Sirène (mythologie grecque)

Sirène
Description de cette image, également commentée ci-après
Ulysse et les sirènes, stamnos attique à figures rouges, v. , British Museum
Créature
Nom grec ancien Σειρήν
Groupe Créature de la mythologie grecque
Origines
Origines Mythologie grecque
Région Méditerranée

Œuvres principales

Dans la mythologie grecque, les sirènes (en grec ancien : Σειρήν (Seirḗn)[1], en latin : Sīrēn) sont des créatures fantastiques marines. Elles sont souvent dépeintes comme des chimères mi-femmes mi-oiseaux, à la différence des sirènes nordiques, créatures mi-femmes mi-poissons.

Étymologie[modifier | modifier le code]

Les dictionnaires étymologiques standards du grec mentionnent deux étymologies possibles pour le mot σειρήν « sirène » : une relation soit avec τεριος « corde », ou avec Σείριος Sirius, « l'étoile du chien ». Pour Eugenio Luján et Juan-Pablo Vita, ni l’une ni l’autre ne sont très convaincantes sur le plan sémantique et morphologique. Le mot mycénien se-re-mo- montre que le lexème était à l'origine un radical m. Or, la rareté des radicaux en m en grec et en indo-européen et la présence d'un s initial qui n'est pas devenu un point d'aspiration semblent indiquer une origine non indo-européenne du mot. Dans le passé, certains érudits ont proposé qu'il devait s'agir d'un emprunt sémitique lié à la racine de l'hébreu šîr « chanter », mais ces explications souffrent de certains défauts de détail. Pendant ce temps, l'ougaritique šrm, un duel ou pluriel du mot šr « chanteur », semble, selon ces chercheurs, être un bon candidat comme source du Gr. σειρήν. Cette hypothèse convient également au contexte culturel et chronologique dans lequel les locuteurs du grec au IIe millénaire av.
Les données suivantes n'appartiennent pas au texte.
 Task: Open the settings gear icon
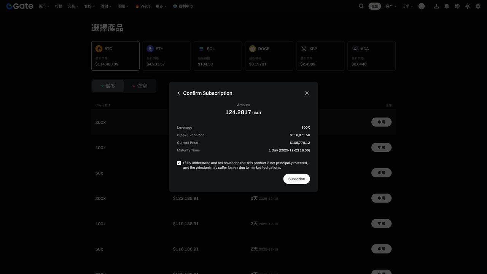pyautogui.click(x=478, y=6)
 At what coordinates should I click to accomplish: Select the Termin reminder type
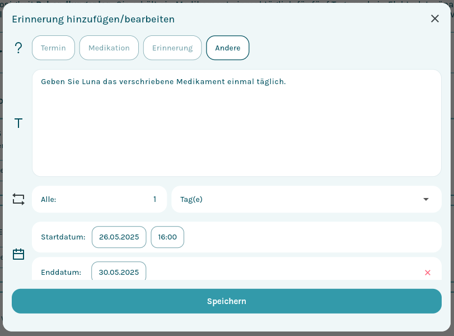(53, 48)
J.-C. sont censés avoir adopté le mot[2].

Mythes[modifier | modifier le code]

Vase à parfum archaïque en forme de sirène, env.

Musiciennes dotées d’un talent exceptionnel, les sirènes séduisaient les navigateurs qui, attirés par les accents magiques de leur chant, de leurs lyres et flûtes, perdaient le sens de l’orientation, fracassant leurs bateaux sur les récifs où ils étaient dévorés par ces enchanteresses. Elles sont décrites au chant XII de l’Odyssée comme couchées dans l’herbe au bord du rivage entourées par les « amas d’ossements et les chairs desséchées des hommes qu’elles ont fait périr »[3].
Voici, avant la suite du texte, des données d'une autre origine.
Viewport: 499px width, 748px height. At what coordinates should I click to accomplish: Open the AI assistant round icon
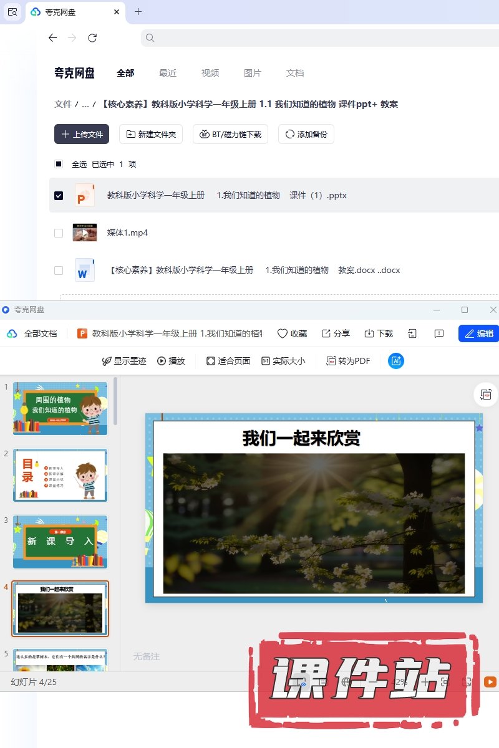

Statue funéraire d'une sirène en marbre pentélique. Œuvre de Musée archéologique national, Athènes.

L’origine des sirènes n’est pas claire. Selon la mythologie, elles seraient les filles du fleuve Achéloos et de Calliope ou Melpomène. Les Romains racontent d’ailleurs que les sirènes étaient à l’origine des femmes normales, elles auraient été les compagnes de Coré, devenue par la suite « Perséphone », et auraient laissé Hadès l’emmener aux Enfers. Les sirènes auraient reçu leur forme comme punition pour ce crime et, par la suite, les sirènes, chantaient prophéties et chansons relatives au royaume d’Hadès[4]. Euripide évoque dans Hélène[5] le caractère funéraire des sirènes ce que confirment les représentations de sirènes sur des stèles funéraires[6]. Mais certains mythes disent que les sirènes proviennent de la première Lamia qui, amante de Zeus, reçut la malédiction d'Héra et elle eut un corps de poisson (la conclusion du corps de serpent est fausse)[pas clair].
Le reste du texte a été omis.